Mempertanyakan “takdir”-Nya yang sedemikian pedih. Saat kita kelaparaan, sebab saku pakaian tak juga berisikan uang. Melamun dalam kisah sendu penuh amarah pada-Nya. Saat kita menggigil dalam pesakitan di rumah-rumah kita (yang mungkin rumah itu adalah kolong jembatan layang) karena sakit sedang kita tak mampu membayar uang perawatan rumah sakit, bahkan tak sanggup untuk membeli obat sekalipun. Saat anak-anak kita tak mampu bersekolah karena uang SPP sekolahan yang mahal.
Haruskah mempersalahkan Tuhan???
Atau “takdir” Tuhan???
(pertanyaan yang menurutku sama saja artinya..)
 
Lantas kalau kita miskin, apakah itu salah Tuhan??? Atau salah “takdir” Tuhan??? Apakah Dia sedemikian kejam sehingga menelantarkan kita sedemikian rupa. Bukankah dia telah berucap di kitab suci-Nya:
“maka nikmat-Ku yang mana lagi yang hendak kalian dustakan???”

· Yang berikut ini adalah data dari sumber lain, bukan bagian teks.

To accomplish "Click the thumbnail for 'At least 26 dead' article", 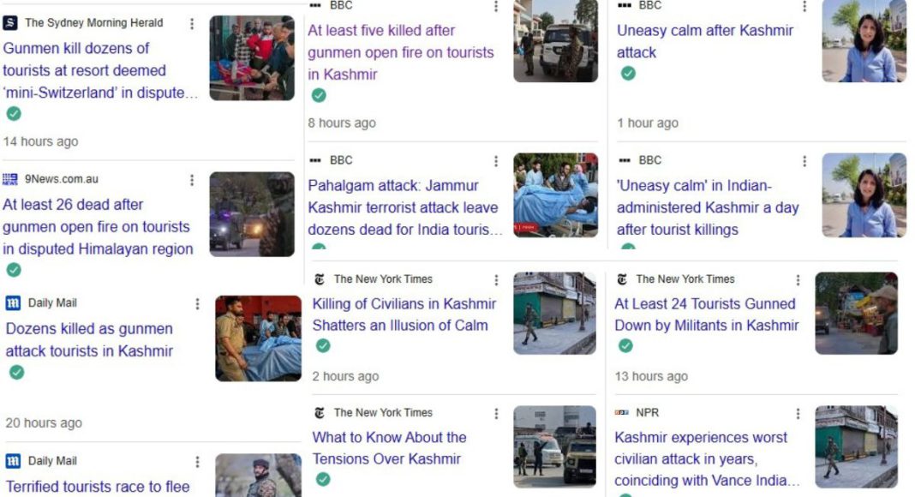I will click(252, 214).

Jika kemudian biaya hidup semakin hari semakin membumbung tinggi (lihat saja, harga LPG baru-baru naik lagi, alasannya perusahaan minyak Negara mengalami kerugian besar), jika kemudian layanan kesehatan bukan lagi hak orang miskin (kan baru-baru ini juga seorang supir angkutan umum baru saja di tolak di rawat di sebuah rumah sakit “hanya” karena dia bekerja sebagai supir angkutan umum), atau jika biaya pendidikan semakin hari semakin menggila (dikomersialisasikan kata kawan-kawan aktivis yang sering demo), apakah itu salah Tuhan???
Sampai-sampai banyak manusia yang menggerutu pada-Nya, mencap-Nya tidak adil..
Kenapa tak tanya itu pada pak Presiden??? Kan dia yang memegang kuasa hajat hidup kita semua…
(tapi, nanyanya yang sopan yah, kan baru-baru ini juga dia sering galau karena katanya dia tidak dihargai, hehehehe)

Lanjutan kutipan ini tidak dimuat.